Continuam a existir poucos filmes sobre a Primeira Guerra Mundial (principalmente quando comparado com os da Segunda Grande Guerra), mas no espaço de poucos meses estrearam dois e logo com várias semelhanças. Ambos se passam em 1917 e ambos se baseiam nas memórias dos avôs portugueses dos realizadores. Só que um é um Blockbuster internacional multi-nomeado aos Oscares (olá 1917) e o outro é um filme português (olá Mosquito), o que o torna automaticamente num título semi-desconhecido. Mas enquanto que o primeiro é quase e só um exercício técnico e estilístico, o segundo é um filme de corpo inteiro.
A outra grande diferença entre ambos os filmes é que o primeiro se passa nas trincheiras europeias em terra de ninguém e o segundo passa-se em Moçambique. Esse é um episódio pouco conhecido da Primeira Guerra Mundial, especialmente no que diz respeito à história portuguesa, que continua a ser ignorada dos livros desde o Estado Novo. Morreram mais portugueses em África nesse conflito do que em França e, mesmo assim, ninguém quer saber. Além disso, as baixas entre os africanos foram incontáveis, porque na altura eram apenas carne para canhão. O que, tendo também em conta o actual contexto sócio-cultural, faz de Mosquito um excelente filme para se reflectir sobre o racismo estrutural que muitos continuam a negar reconhecer.
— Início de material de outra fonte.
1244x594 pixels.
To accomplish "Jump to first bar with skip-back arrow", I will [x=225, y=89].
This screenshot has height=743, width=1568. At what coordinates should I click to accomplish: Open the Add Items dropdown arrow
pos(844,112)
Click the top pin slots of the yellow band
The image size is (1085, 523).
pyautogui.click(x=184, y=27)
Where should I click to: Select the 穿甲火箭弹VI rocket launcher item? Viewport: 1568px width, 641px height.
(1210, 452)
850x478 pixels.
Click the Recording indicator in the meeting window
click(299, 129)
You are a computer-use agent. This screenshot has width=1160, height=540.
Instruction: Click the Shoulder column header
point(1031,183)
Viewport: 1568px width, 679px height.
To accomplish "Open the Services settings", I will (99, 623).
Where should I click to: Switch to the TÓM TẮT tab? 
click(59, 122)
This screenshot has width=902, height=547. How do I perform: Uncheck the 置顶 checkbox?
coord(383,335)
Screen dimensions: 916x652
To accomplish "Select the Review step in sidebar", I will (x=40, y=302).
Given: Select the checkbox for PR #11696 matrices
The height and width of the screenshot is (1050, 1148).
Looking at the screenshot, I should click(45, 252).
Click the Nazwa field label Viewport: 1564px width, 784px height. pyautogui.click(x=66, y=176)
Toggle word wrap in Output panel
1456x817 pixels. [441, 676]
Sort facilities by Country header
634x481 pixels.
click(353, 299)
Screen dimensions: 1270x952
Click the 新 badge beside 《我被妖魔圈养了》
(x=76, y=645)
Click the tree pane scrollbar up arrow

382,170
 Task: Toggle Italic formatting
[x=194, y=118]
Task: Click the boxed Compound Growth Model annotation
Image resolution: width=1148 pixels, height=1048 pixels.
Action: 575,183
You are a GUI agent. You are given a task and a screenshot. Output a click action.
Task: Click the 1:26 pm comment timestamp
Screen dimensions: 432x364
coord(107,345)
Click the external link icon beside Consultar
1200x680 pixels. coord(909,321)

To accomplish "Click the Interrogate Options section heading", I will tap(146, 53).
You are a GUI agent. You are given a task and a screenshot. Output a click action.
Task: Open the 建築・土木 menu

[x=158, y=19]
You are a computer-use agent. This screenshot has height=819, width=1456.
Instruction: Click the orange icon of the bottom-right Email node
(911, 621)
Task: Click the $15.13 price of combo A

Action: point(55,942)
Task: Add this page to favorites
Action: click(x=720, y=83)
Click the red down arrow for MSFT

Aliás, a primeira cena é de uma brutalidade que faz-nos logo abrir os olhos. E nem quero saber de spoilers, porque isto é daquelas coisas que todos deviam saber. Os soldados portugueses chegam à costa moçambicana e são descarregados do barco às cavalitas dos negros, quais animais de carga. O centro das atenções é e vai ser Zacarias (João Nunes Monteiro), um jovem mancebo que se alistou com todo o fervor da sua juventude para servir a glória da nação.
O filme acompanha Zacarias e nós vemos o que ele vê, à medida que vai penetrando mais e mais no coração de África. Lembramo-nos de O Filho de Saul, até porque Mosquito tem o mesmo sentimento de claustrofobia e sufoco. O realizador João Nuno Pinto foca-se sobretudo nos grandes planos e evita panorâmicas de postal de férias e demais exoticidades africanas. Apesar de Zacarias chegar cheio de ganas e de espírito colonizador, Mosquito rejeita uma atitude e um olhar eurocêntrico. Ou, pelo menos, vai abandonando-o ao longo do filme.
Mosquito é assim uma espécie de jornada ao desconhecido, que é também uma viagem de descoberta interior. Zacarias acaba por ser afastado do seu pelotão, por causa da malária, e irá partir sozinho, apenas acompanhado de dois carregadores, ao encontro dos seus colegas. É uma viagem de estrutura clássica, com O Coração das Trevas como sombra omnipresente. E, tal como Apocalipse Now – o outro grande filme de guerra baseado no livro de Joseph Conrad – Zacarias vai passar por vários desafios (como os da viagem de Hércules) que fazem reflectir sobre a guerra, o colonialismo e a desumanização bélica.
Num país que continua a evitar falar das suas guerras – basta ver quantos filmes existem sobre o Ultramar, o nosso Vietname -, Mosquito olha de frente (e bem nos olhos) uma guerra que a maioria nem sequer sabe que existiu. E sai por cima, com muito para dizer e um McRoyal Deluxe para jantar.